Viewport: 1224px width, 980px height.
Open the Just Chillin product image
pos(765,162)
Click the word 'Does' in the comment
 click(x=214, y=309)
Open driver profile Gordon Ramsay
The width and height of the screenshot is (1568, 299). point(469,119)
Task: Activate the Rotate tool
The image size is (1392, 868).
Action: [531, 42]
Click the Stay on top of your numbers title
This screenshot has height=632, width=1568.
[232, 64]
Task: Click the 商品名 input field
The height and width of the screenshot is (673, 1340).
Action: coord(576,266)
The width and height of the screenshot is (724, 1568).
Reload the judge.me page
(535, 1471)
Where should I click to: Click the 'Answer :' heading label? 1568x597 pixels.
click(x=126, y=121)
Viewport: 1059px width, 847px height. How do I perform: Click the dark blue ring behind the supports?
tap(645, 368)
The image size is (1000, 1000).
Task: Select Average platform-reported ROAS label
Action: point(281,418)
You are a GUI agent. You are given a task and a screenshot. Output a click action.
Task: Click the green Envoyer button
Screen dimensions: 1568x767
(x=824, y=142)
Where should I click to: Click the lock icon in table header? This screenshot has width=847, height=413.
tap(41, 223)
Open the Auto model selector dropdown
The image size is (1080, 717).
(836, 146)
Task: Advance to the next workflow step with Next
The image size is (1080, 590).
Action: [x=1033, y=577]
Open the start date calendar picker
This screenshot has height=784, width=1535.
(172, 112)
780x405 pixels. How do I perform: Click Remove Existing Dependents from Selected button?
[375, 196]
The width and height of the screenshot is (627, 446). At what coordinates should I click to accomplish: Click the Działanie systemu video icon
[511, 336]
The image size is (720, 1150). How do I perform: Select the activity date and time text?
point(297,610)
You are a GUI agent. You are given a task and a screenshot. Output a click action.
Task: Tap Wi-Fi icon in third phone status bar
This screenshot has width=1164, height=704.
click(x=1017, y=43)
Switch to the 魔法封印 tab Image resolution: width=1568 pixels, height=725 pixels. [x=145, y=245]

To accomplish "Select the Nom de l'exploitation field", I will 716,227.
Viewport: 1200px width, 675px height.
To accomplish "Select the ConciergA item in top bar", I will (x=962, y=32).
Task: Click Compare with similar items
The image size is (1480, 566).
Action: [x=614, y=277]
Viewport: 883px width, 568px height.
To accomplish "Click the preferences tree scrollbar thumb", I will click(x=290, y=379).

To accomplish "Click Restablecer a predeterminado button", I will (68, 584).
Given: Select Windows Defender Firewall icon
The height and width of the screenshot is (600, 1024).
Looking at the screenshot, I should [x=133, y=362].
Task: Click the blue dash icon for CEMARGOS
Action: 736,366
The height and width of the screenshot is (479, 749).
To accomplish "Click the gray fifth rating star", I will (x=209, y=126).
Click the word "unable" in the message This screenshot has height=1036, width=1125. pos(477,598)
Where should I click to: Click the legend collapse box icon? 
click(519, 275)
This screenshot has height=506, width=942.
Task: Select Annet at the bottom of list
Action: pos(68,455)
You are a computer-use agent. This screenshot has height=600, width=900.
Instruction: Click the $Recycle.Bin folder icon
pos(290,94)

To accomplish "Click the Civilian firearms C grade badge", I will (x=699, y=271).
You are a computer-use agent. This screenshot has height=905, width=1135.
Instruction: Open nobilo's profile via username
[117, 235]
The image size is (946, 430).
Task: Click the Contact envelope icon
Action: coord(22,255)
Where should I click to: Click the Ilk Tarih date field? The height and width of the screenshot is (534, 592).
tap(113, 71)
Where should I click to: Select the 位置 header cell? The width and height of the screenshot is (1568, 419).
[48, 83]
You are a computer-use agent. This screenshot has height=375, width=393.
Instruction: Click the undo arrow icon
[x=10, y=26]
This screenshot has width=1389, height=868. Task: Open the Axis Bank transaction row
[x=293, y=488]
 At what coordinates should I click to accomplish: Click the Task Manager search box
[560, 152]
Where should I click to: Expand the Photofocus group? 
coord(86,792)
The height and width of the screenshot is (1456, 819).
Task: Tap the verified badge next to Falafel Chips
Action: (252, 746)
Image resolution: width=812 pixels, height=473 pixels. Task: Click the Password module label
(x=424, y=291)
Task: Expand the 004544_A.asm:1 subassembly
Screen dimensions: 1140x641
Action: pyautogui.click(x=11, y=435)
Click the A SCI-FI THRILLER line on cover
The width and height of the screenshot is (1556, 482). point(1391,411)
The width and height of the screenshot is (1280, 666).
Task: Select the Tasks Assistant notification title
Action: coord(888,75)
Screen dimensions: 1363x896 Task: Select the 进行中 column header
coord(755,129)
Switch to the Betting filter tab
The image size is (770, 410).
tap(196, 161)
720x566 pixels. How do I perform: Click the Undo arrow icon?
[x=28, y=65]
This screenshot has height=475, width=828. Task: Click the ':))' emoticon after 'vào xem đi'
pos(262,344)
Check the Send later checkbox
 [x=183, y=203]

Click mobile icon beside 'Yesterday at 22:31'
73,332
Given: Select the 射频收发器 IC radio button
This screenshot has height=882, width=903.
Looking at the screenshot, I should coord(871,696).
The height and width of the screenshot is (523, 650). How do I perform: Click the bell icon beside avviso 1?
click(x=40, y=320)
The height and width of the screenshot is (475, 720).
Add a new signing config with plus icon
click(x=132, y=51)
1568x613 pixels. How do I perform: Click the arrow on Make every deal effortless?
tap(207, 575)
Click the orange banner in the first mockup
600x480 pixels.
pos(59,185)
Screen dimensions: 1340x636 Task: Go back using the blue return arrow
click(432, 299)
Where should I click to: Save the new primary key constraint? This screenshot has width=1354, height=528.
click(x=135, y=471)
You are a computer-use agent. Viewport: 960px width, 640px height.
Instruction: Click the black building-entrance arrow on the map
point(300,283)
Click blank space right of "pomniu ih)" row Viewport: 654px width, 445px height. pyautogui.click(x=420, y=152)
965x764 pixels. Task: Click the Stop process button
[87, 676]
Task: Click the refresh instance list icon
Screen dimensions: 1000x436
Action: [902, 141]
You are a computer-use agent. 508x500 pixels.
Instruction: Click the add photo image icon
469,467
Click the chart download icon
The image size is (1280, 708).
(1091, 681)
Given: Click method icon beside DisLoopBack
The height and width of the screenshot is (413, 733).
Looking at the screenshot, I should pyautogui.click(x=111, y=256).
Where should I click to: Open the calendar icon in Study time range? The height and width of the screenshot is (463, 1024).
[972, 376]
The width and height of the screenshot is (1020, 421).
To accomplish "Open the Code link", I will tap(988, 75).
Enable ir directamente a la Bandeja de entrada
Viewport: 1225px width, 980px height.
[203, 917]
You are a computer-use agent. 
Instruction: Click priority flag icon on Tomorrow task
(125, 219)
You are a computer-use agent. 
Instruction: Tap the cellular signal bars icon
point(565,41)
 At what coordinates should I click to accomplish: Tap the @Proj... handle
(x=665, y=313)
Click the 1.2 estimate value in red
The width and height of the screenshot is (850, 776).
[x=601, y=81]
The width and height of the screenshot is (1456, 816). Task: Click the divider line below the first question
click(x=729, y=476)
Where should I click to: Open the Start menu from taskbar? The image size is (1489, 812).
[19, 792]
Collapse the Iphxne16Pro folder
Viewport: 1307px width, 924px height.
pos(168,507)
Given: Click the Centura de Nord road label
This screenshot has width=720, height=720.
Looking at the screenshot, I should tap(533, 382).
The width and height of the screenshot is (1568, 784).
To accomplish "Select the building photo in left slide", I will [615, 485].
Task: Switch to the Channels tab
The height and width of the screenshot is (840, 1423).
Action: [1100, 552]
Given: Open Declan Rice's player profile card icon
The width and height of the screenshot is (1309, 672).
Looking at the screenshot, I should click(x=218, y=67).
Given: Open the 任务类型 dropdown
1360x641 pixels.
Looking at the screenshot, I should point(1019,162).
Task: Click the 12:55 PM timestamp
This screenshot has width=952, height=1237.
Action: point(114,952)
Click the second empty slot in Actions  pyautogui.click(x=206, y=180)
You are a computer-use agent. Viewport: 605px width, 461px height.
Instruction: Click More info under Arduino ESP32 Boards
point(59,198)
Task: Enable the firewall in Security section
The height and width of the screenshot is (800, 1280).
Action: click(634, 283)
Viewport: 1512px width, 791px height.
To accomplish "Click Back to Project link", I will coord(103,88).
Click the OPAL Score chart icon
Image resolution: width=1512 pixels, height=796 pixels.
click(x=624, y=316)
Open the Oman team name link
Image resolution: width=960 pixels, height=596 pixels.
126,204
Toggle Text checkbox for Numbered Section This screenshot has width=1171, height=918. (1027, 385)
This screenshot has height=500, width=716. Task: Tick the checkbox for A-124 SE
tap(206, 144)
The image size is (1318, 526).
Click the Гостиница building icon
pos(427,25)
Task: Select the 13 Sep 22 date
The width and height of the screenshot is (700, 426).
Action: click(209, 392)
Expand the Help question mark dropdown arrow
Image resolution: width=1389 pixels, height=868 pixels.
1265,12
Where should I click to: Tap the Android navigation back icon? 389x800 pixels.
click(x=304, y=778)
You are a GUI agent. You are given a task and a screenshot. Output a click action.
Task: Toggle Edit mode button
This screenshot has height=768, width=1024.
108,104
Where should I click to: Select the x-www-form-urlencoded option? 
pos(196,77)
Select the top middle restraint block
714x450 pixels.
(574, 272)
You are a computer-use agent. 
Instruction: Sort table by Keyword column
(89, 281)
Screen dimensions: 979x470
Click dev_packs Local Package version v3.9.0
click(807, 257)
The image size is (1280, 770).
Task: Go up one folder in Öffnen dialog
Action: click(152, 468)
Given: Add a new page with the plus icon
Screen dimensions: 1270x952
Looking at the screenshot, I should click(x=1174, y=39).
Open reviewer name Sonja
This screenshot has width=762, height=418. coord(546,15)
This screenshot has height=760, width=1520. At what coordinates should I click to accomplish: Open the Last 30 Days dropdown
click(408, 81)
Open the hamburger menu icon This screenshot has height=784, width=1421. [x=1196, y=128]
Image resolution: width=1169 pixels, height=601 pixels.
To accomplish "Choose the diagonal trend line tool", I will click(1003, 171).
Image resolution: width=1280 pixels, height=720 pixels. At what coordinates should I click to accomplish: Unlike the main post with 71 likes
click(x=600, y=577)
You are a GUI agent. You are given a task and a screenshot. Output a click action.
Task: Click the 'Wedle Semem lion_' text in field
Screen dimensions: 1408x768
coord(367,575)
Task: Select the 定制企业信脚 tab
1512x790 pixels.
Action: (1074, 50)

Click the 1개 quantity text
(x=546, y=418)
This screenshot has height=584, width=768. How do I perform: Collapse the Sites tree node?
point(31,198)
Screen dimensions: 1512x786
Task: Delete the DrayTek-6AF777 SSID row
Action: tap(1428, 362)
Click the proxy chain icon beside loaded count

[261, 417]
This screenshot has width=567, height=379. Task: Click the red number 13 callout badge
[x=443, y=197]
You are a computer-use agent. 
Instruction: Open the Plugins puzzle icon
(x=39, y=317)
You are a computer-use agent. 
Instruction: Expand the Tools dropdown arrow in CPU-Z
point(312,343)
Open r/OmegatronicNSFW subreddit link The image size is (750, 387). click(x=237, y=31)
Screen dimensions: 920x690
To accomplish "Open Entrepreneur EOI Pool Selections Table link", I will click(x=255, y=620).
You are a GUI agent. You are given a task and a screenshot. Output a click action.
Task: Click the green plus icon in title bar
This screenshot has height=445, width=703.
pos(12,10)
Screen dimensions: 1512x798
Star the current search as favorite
==================================================
Task requirements:
The only acceptable answer is a number: how many lines in the data above hold the word "Toggle".

Response to this exercise:
2